How We Missed Signs Of A Slowdown

  • It was all going so well.

    Joblessness was at its lowest level in 30 years. Prices were in check. Productivity had surged to levels not seen since the 1960s. Early last year the economy was on a luxury cruise ordering umbrella drinks. Conditions seemed so perfect that a new, more cocky breed of economist was arguing that the New Economy had changed history. Recession? A relic. Despite falling stock prices, this optimism continued into autumn, with one prestigious group of business economists predicting "solid growth ahead with no end to the expansion."

    And then it happened. After the economy roared at a 6% rate of growth for the 12 months ending last June, economic pundits looked on in horror as it all began to cave in right before their eyes, with the economy edging close to zero growth. Imagine being in a speedboat going 60 m.p.h. and suddenly hitting a sandbar. It was a rude awakening. New Economy or not, the business cycle turns out to be alive and well. And hungry.

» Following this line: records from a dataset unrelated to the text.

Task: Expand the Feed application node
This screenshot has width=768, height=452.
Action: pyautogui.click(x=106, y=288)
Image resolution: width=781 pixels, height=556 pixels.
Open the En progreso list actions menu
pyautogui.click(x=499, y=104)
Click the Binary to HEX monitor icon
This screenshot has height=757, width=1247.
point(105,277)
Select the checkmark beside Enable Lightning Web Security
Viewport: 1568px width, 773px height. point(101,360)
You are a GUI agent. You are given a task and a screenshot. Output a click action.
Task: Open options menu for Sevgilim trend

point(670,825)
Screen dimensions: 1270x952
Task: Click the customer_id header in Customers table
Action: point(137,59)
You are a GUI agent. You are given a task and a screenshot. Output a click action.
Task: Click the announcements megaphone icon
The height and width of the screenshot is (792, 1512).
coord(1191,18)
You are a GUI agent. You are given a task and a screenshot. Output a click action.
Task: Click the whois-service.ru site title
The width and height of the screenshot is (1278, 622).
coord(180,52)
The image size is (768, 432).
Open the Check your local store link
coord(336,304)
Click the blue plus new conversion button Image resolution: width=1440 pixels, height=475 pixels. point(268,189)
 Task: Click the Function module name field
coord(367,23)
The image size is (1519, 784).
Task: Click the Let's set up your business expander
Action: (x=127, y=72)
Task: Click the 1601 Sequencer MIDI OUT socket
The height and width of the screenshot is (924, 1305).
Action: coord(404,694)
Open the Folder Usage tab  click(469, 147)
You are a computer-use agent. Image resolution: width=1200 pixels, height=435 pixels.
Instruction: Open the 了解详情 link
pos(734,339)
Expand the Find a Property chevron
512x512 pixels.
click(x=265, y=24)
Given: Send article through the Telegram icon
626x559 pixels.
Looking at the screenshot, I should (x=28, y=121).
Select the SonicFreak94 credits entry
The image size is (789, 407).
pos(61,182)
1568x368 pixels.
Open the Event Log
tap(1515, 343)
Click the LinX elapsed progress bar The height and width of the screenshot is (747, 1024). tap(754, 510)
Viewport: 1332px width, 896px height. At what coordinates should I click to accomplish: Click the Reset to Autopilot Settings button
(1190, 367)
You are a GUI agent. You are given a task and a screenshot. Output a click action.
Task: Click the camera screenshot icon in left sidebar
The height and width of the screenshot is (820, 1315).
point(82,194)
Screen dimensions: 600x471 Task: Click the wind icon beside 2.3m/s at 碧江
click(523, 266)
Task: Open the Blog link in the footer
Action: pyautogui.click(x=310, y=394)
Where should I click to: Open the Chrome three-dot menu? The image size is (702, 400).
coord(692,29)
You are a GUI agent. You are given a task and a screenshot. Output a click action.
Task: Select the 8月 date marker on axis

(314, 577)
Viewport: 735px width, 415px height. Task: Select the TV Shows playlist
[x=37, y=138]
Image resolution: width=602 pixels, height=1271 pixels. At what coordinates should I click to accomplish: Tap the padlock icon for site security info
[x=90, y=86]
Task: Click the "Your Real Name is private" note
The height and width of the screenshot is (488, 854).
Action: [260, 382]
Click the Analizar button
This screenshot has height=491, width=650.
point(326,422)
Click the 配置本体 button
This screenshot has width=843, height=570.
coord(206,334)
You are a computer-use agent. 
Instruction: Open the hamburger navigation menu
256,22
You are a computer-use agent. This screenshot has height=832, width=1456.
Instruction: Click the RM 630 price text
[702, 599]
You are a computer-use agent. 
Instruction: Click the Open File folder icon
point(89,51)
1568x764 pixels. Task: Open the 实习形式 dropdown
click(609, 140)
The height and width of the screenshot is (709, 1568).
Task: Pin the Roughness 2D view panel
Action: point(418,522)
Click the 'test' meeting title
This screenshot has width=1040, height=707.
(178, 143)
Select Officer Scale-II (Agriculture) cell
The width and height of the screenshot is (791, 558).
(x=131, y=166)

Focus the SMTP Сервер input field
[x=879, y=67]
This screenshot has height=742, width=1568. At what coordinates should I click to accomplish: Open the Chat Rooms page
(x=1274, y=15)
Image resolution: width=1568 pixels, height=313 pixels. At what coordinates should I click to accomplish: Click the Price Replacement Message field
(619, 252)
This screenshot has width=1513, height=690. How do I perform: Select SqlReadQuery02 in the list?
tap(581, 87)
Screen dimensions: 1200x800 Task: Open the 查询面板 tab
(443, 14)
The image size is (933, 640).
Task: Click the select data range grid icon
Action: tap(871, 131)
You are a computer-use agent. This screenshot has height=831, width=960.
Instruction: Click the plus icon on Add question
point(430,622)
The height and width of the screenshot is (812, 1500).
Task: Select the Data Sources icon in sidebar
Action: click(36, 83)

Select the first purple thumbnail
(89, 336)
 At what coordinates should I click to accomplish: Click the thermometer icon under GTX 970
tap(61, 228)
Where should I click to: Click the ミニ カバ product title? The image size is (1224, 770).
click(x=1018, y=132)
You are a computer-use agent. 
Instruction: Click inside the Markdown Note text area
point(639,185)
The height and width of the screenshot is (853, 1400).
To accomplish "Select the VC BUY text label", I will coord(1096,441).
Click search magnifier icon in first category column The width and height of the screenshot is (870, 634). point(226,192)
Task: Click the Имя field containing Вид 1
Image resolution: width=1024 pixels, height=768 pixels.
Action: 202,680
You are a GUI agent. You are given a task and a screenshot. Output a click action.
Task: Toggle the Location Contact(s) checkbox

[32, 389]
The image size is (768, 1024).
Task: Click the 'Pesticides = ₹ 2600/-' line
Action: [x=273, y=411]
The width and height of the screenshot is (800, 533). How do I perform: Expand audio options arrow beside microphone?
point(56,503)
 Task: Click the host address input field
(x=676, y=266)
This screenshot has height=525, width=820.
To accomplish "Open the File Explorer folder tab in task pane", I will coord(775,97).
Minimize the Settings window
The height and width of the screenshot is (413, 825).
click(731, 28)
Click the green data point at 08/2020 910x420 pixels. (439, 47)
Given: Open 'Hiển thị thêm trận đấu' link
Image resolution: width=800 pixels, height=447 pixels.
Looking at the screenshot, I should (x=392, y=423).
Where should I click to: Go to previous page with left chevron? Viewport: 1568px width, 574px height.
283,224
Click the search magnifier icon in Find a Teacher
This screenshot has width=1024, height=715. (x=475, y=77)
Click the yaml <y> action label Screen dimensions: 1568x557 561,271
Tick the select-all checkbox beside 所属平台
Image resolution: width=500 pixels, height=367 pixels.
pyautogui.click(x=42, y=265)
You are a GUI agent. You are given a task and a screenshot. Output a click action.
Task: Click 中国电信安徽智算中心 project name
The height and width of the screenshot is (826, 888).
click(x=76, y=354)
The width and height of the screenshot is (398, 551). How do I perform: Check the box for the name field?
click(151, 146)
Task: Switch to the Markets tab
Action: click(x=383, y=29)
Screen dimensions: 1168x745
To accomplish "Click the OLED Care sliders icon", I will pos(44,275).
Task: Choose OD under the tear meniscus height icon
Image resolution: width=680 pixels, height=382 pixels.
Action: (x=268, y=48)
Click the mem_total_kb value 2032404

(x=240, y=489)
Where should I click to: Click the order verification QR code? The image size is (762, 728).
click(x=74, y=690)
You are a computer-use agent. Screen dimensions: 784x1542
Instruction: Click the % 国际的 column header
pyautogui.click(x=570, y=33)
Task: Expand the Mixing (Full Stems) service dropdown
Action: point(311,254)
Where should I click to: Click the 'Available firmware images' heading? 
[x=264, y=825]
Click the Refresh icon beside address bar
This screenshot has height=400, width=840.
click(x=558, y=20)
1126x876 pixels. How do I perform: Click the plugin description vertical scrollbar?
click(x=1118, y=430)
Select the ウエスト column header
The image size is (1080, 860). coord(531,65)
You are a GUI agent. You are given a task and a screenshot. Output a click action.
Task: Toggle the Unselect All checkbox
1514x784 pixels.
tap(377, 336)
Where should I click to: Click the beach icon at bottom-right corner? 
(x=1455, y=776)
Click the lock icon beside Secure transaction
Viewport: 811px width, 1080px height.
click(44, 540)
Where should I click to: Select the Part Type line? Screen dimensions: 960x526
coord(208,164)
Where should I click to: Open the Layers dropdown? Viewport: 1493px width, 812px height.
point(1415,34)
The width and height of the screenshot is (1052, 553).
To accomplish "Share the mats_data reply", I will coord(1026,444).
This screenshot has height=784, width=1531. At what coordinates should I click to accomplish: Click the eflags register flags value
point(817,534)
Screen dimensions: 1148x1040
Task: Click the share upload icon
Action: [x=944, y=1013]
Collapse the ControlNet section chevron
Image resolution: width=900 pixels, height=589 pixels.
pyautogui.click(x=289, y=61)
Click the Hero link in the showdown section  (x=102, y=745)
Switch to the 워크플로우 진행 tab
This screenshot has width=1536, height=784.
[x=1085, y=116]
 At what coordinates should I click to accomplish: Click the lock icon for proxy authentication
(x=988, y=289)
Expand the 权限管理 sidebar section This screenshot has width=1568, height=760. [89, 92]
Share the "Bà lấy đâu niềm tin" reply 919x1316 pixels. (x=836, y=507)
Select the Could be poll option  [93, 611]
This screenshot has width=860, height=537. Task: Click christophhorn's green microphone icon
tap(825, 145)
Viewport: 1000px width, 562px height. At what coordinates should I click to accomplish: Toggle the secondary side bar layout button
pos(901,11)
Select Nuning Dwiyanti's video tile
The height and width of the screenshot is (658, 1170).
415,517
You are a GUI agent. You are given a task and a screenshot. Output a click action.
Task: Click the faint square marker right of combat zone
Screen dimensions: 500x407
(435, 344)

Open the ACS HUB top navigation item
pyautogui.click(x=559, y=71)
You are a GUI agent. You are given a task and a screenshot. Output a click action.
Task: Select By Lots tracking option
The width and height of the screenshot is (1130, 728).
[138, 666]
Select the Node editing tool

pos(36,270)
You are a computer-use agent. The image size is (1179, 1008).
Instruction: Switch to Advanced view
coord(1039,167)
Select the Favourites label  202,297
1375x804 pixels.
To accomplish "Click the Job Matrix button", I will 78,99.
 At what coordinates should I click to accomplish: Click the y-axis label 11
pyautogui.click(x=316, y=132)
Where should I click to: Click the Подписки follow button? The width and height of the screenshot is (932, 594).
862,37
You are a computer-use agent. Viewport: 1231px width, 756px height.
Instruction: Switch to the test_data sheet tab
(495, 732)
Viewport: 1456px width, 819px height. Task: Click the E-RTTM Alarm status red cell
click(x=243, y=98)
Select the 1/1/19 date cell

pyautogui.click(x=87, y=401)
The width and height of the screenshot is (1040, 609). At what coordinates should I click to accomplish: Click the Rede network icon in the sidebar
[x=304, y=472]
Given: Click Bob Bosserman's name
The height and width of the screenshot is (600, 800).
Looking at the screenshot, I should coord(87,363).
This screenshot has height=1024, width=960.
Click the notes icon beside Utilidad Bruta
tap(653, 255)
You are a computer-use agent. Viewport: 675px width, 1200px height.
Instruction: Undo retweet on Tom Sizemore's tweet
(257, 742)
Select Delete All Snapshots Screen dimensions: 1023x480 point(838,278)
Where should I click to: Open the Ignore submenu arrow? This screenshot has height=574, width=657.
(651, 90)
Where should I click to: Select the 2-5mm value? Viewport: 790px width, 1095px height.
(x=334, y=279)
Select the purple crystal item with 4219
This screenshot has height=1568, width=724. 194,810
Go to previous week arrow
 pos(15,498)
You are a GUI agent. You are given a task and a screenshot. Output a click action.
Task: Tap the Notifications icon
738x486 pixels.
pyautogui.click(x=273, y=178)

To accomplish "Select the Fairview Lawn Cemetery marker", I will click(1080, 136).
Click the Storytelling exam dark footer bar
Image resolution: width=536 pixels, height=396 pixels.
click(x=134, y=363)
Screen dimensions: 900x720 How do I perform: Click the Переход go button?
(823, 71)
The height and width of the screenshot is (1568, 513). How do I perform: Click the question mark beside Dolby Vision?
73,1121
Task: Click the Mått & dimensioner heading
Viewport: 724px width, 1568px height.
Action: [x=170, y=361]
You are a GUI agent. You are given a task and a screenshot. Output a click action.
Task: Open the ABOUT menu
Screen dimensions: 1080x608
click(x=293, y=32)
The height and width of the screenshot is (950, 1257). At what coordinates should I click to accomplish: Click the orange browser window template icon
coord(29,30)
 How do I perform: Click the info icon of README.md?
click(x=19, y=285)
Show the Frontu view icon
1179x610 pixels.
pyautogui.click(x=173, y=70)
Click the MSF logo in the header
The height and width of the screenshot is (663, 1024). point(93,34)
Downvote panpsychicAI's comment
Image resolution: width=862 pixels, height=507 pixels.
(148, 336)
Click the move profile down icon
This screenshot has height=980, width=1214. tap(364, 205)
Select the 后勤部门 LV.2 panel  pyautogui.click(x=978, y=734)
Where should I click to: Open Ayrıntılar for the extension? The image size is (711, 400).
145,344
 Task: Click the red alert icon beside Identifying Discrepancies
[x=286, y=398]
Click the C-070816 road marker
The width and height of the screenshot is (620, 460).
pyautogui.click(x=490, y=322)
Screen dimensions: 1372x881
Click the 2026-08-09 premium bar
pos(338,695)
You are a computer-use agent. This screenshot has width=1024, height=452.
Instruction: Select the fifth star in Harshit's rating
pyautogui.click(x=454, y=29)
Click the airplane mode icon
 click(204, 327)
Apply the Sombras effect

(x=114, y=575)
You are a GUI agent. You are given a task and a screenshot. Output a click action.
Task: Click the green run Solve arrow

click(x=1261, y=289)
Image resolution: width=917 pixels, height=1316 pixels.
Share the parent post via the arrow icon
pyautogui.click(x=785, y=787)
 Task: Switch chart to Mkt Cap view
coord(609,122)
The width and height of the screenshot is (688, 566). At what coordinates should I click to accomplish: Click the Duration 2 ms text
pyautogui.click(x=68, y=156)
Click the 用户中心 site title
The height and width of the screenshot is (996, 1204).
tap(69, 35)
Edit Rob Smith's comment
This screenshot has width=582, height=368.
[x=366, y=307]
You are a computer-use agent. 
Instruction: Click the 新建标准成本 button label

    "We entered a hard landing sometime last summer," says Allen Sinai, chief global economist for Decision Economics. "And we are in at least a hard landing now. The odds are pretty high that we could end up in a full-fledged recession." Sinai sounded the alarm early last year, but most forecasters were blindsided by the speed with which the economy deteriorated. And they took us down with them.

    Why did they blow it so badly? How did they run through the STOP signs? And could we have gleaned something they didn't in the months leading up to the slowdown? Here are some of the turning points that ultimately led business activity on a downward spiral.

    Long in the Tooth
    This expansion was overripe for a downturn. For a half-century the natural business cycle followed roughly the same pattern: three to four years of solid growth followed by a one-year recession. Amazingly, the current economy had been chugging along for 10 years with little evidence of tiring. In March 2000 the expansion officially earned the distinction as the longest in U.S. history. That in itself should have kept us on alert.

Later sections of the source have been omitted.